Kıbrıs, adanın Türk ve Rum halkları arasında ciddi sorun olduğu 39 yıllık geçmişinde, 1974 Barış Harekatı ile KKTC kurulması dışında, en tarihi dönemini yaşıyor.
BM Genel Sekreteri Kofi Annan 11 Kasım'da Kıbrıs Türk ve Rum liderlerine eş zamanlı olarak çözüme yönelik bir öneriler dizisi sundu. KKTC Cumhurbaşkanı Rauf Denktaş'a New York'ta ve Genel Sekreterin Özel Temsilcisi Alvaro DeSoto'nun Kıbrıs Rum yönetimi lideri Glafkos Klerides'e Lefkoşe'de verdiği öneriler dizisine ilk değerlendirme yanıtlarının bir hafta içinde verilmesi istendi.
Klerides'ten 18 Kasım'da ‘‘Ben görüşmelere gecikme olmadan başlamaya hazırım’’ yanıtı geldi. Denktaş'ın yanıtı ise ‘‘Henüz iyileşmedim, hastanedeyim. Zamanlama kötü. Kibar bir jest değil bu. Ada'ya dönüp danışmanlarımla, Meclis'imle, Türkiye ile istişare sürdürmem gerekiyor. Zaman konusunda esneklik gösterin’’ oldu. Annan ziyaret ettiği Belgrad'dan yaptığı bir açıklamada ‘‘Gecikme bu fırsatın kaçmasına yol açabilir. Çok kaygılıyım. Sorundaki ana meselelerin AB Konseyi toplantısından önce çözülmesi gerekiyor’’ ihtarında bulundu. Türk tarafının yanıtı geciktirmesi doğru olmadı.
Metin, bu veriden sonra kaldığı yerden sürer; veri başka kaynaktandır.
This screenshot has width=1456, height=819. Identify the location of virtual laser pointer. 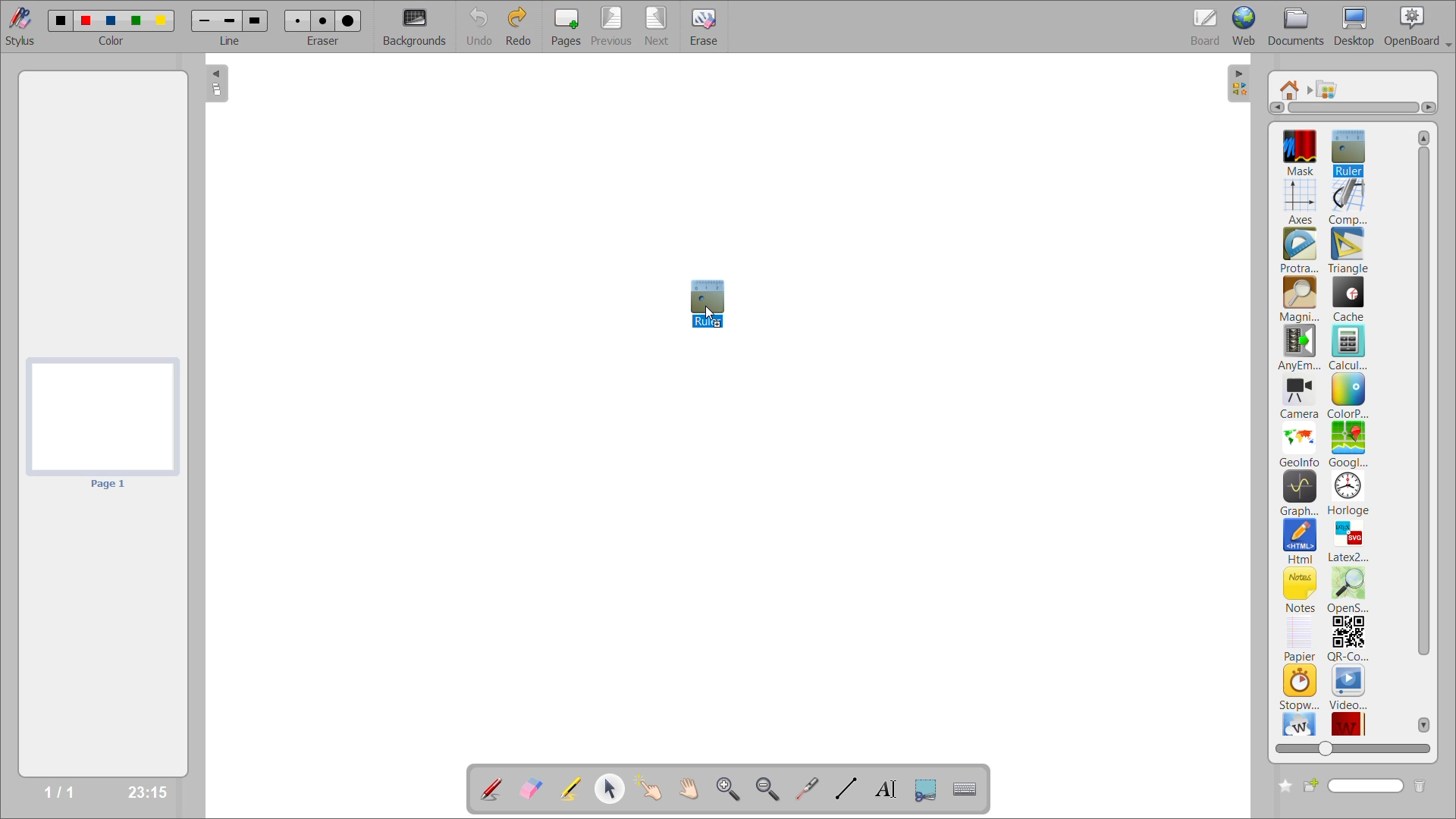
(805, 788).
Kıbrıs Türk kesiminin Annan'ın önerilerine ‘‘Müzakere edilebilir’’ cevabı gelirse esas çözüm süreci başlamış olacak. Denktaş ve Klerides basında ‘‘Çözüm Planı’’ diye isimlendirilen 150 sayfalık öneri dizisi üzerinde seri müzakereler sürdürüp yanıtlarını, rezerv de koyarak imzaladıktan sonra Kopenhag'da 12-13 Aralık'ta yapılacak AB Konseyi toplantıları başlamadan önce Konsey sekreterliğine teslim etmeleri gerekiyor.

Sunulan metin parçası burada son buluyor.